RESULTS: TS combined with PG and CS application resulted in skin flakes; skin barrier disruption; vascular dilation; increased itching, stinging, and inflammation; TRPV1 upregulation in the epidermis; and a significant increase in lactic acid-induced itching and stinging.
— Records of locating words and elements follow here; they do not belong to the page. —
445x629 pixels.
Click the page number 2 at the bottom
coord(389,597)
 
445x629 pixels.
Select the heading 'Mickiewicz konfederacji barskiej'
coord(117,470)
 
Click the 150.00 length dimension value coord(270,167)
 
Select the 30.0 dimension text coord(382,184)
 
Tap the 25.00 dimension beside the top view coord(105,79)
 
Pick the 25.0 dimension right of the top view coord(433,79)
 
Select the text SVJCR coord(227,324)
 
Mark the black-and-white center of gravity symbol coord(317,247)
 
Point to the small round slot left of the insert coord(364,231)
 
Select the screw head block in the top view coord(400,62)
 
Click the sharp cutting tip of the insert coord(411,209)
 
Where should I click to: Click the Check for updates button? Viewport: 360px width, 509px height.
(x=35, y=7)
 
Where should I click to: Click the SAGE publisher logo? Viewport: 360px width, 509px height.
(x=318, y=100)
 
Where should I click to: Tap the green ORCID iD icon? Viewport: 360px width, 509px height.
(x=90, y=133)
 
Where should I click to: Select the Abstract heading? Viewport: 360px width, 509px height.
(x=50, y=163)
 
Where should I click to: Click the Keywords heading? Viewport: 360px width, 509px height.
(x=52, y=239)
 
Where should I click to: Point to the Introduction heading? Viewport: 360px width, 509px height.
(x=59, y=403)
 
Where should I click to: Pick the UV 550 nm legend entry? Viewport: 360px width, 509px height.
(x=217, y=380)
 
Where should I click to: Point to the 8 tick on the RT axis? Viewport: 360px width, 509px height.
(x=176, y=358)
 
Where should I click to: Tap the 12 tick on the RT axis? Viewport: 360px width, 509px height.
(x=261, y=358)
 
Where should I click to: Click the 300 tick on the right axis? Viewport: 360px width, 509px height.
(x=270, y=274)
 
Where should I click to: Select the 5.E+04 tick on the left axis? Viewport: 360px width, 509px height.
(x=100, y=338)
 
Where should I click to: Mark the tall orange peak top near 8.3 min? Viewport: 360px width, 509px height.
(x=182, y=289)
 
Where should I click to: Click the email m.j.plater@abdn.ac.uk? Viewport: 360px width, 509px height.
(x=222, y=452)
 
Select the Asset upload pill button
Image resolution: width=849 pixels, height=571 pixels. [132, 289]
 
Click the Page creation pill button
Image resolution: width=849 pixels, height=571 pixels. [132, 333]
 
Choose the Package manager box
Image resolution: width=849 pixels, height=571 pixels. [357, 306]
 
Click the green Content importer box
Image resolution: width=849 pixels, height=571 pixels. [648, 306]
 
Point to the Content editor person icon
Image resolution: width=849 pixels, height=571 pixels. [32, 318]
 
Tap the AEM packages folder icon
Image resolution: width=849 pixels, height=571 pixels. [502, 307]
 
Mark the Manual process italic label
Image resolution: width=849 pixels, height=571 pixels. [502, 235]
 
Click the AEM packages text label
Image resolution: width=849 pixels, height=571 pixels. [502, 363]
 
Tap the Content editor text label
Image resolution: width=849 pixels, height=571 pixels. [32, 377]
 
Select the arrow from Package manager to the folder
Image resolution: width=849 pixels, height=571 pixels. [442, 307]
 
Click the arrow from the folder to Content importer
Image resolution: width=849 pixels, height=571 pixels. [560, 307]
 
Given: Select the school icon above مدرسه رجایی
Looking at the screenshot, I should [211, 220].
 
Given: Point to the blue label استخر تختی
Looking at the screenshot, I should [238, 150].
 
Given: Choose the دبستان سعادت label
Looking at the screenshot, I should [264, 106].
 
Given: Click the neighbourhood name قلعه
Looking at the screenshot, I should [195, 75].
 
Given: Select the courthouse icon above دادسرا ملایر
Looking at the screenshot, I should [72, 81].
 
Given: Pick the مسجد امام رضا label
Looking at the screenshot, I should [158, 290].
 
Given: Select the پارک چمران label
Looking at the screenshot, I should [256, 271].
CONCLUSIONS: Using a combination of TS and PG, and CS application, a mouse model of sensitive skin was successfully established involving various skin phenotypes and physiological manifestations, including skin flakes, vasodilation, increased blood flow and TEWL, itching and stinging sensations, inflammation, and elevated TRPV1 expression.
摘要:
背景:目前的敏感性皮肤动物模型不能充分反映在人类敏感性皮肤中观察到的客观症状或生理表现。
目的:构建并验证小鼠敏感皮肤模型。
方法:胶带剥离(TS)用于诱导脂质膜和角质层的部分机械破坏。随后,丙二醇(PG)用于破坏皮肤屏障中的脂质结构,辣椒素(CS)激活角质形成细胞的瞬时受体电位香草素1(TRPV1)受体,以模拟敏感皮肤的形成。明显的瘙痒和刺痛感,鳞状皮肤,血管舒张,局部拥堵,增加的经皮水分流失(TEWL),TRPV1表达升高,随后评估炎症症状。
结果:TS结合PG和CS应用导致皮肤剥落;皮肤屏障破坏;血管扩张;瘙痒增加,刺痛,和炎症;表皮中TRPV1上调;以及乳酸诱导的瘙痒和刺痛的显着增加。
结论:使用TS和PG的组合,和CS应用程序,成功建立了包括各种皮肤表型和生理表现的敏感皮肤小鼠模型,包括皮肤片,血管舒张,血流量和TEWL增加,瘙痒和刺痛的感觉,炎症,和升高的TRPV1表达。
目的:构建并验证小鼠敏感皮肤模型。
方法:胶带剥离(TS)用于诱导脂质膜和角质层的部分机械破坏。随后,丙二醇(PG)用于破坏皮肤屏障中的脂质结构,辣椒素(CS)激活角质形成细胞的瞬时受体电位香草素1(TRPV1)受体,以模拟敏感皮肤的形成。明显的瘙痒和刺痛感,鳞状皮肤,血管舒张,局部拥堵,增加的经皮水分流失(TEWL),TRPV1表达升高,随后评估炎症症状。
结果:TS结合PG和CS应用导致皮肤剥落;皮肤屏障破坏;血管扩张;瘙痒增加,刺痛,和炎症;表皮中TRPV1上调;以及乳酸诱导的瘙痒和刺痛的显着增加。
结论:使用TS和PG的组合,和CS应用程序,成功建立了包括各种皮肤表型和生理表现的敏感皮肤小鼠模型,包括皮肤片,血管舒张,血流量和TEWL增加,瘙痒和刺痛的感觉,炎症,和升高的TRPV1表达。